The simple present tense is used in both the independent clause and the dependent clause.

They have not delivered the documents we need.

The verb of the independent clause "They have not delivered the documents" is in the present perfect tense. The verb in the dependent clause "we need" is in the simple present tense. The simple future could also be used in the dependent clause ("we will need").

I have been relying on my Christmas bonus to pay for the gifts I buy for my large family.

In this sentence the compound verb of the independent clause ("I have been relying on my Christmas bonus to pay for the gift") is in the present perfect progressive. The simple predicate of the dependent clause ("I buy for my large family") is in the simple present ("buy"). The simple future could also be used ("will buy").

Even though the coroner has been carefully examining the corpse discovered in Sutherland's Gully since early this morning, we still do not know the cause of death.

In this sentence the compound verb of the independent clause ("we still do not know the cause of death") is in the simple present tense. The simple predicate of the dependent clause ("Even though the coroner has been carefully examining the corpse discovered in Sutherland's Gully since early this morning") in the present perfect progressive tense ("has been . . . examining").

The government has cut university budgets; consequently, the dean has increased the size of most classes.

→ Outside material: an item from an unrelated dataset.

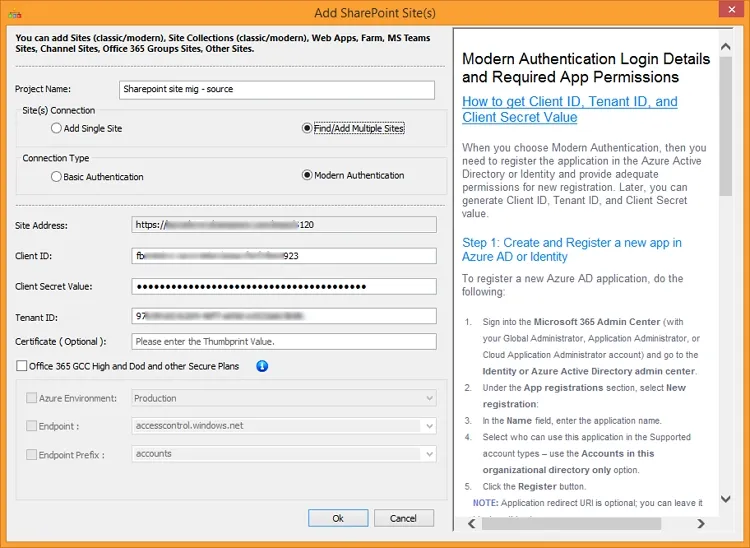The image size is (750, 548).
Task: Enable Office 365 GCC High and Dod checkbox
Action: (22, 367)
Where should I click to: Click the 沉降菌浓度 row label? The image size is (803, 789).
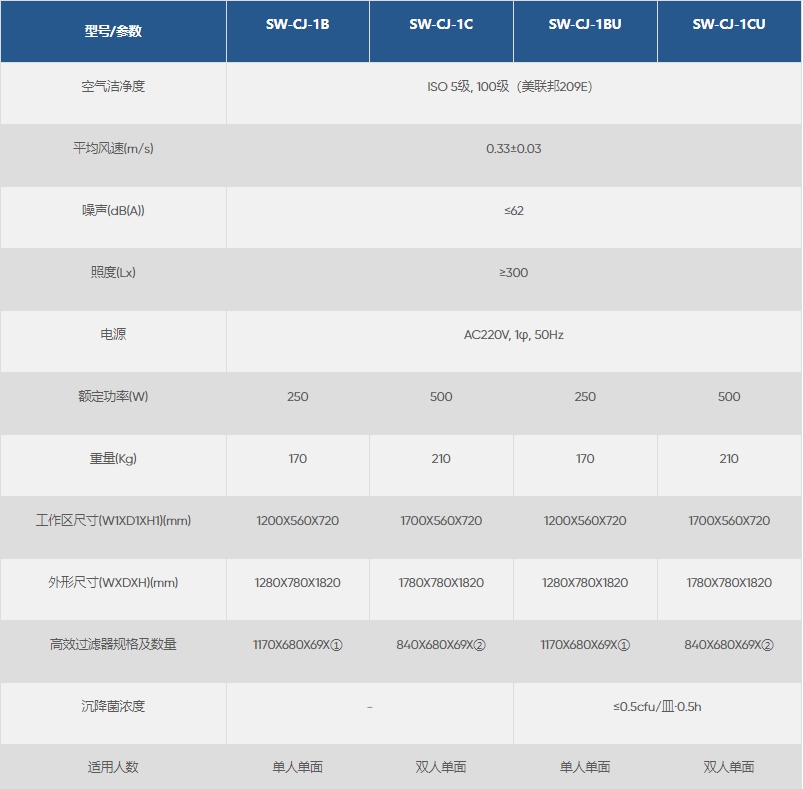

In this compound sentence, both predicates are in the present perfect. The simple future could also be used in the second independent clause ("consequently, the dean will increase the size of most classes") if the writer wants to suggest that the dean's action will take place in the future.

Past Tenses in Sequence

When the verb in the independent clause is the past tense, the verb in the dependent clause is usually in a past tense as well. The past tenses are the simple past, the past progressive, the past perfect, and the past perfect progressive.

The verb in dependent clause should accurately reflect the temporal relationship of the two clauses.

If the action in the dependent clause occurred before action in the independent clause, the past perfect is usually the most appropriate tense for the dependent clause, as in the following sentences.

Miriam arrived at 5:00 p.m. but Mr. Whitaker had closed the store.

The action of dependent clause ("but Mr. Whitaker had closed the store") is described with a past perfect tense ("had closed") because the act of closing takes place before the act of arriving. The simple predicate of the independent clause ("by the time Miriam arrived") is in the simple past.

After we located the restaurant that Christian had raved about, we ate supper there every Friday.

Since actions of the second dependent clause ("that Christian had raved about") precedes the other actions in the sentence, the past perfect is most appropriate verb tense.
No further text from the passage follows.